Was ist, wenn sich das Teil aus zweiter Hand als Fehlkauf entpuppt? Ob neu oder gebraucht gekauft, für Ware in einwandfreiem Zustand gilt: kein Umtauschrecht, sagt Rechtsanwalt Günther Kreuzer. Bei einem sogenannten Sachmangel, wenn die Ware nicht funktioniert und ihren Zweck nicht erfüllt, greift in beiden Fällen das Gewährleistungsrecht und der Händler muss entweder nachliefern oder zum Beispiel den Verkauf auch rückabwickeln. Der Abnutzungszustand stellt laut Kreuzer keinen Mangel dar. Wenn sich allerdings die immer noch sündhaft teure Handtasche aus zweiter Hand als Fälschung erweist, dann ist wiederum der Händler dran. „Er haftet dafür, dass das, was er verkauft, auch tatsächlich das ist, was versprochen wurde.“ Wenn der Preis besonders niedrig ist, sollten beim Käufer jedoch sämtliche Alarmglocken schrillen.

Gemeinnützige Secondhand-Läden wie beispielsweise Lilith, Vintys und Rauschgold, deren Erlös sozialen Zwecken zufließt, verkaufen Ware, die sie dafür geschenkt bekommen haben. Die gewinnorientierten nehmen Ware von Einlieferern meist in Kommission. Für das sogenannte Kommissionsgeschäft empfiehlt der Anwalt eine Vereinbarung über die Eigentumsübertragung abzuschließen. Darin sollte unter anderem geregelt sein, wann nicht verkaufte und vom Einlieferer nicht wieder abgeholte Ware Eigentum des Kommissionärs — des Händlers auf fremde Rechnung — wird. Andernfalls bleibt er möglicherweise darauf sitzen und muss sie jahrelang bei sich lagern.
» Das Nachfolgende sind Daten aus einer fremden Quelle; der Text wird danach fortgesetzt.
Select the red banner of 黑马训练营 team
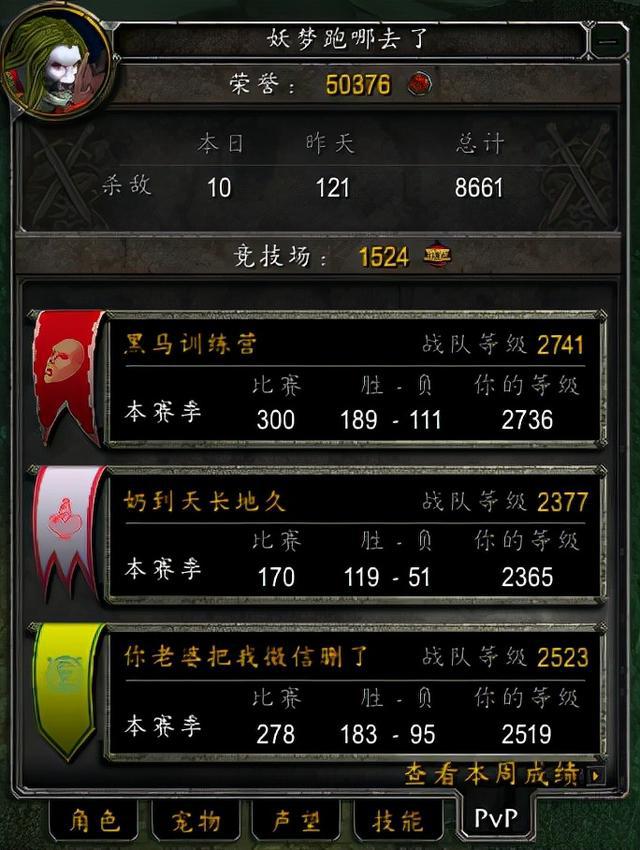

Möglich als Ausbildungsbetrieb

In den Anfangsjahren war der Handel mit Ware aus zweiter Hand oft lediglich ein Zubrot. Heute, sagt Keminski, wollten die Gründer davon leben. Das erfordere Professionalität: ein geordnetes Beschaffungswesen, optisch ansprechende Ausstattung und Warenpräsentation und vieles mehr. Inzwischen akzeptieren etliche IHK Secondhand-Läden unter bestimmten Voraussetzungen als Ausbildungsbetriebe. Auch die IHK Nürnberg für Mittelfranken zeigt sich offen.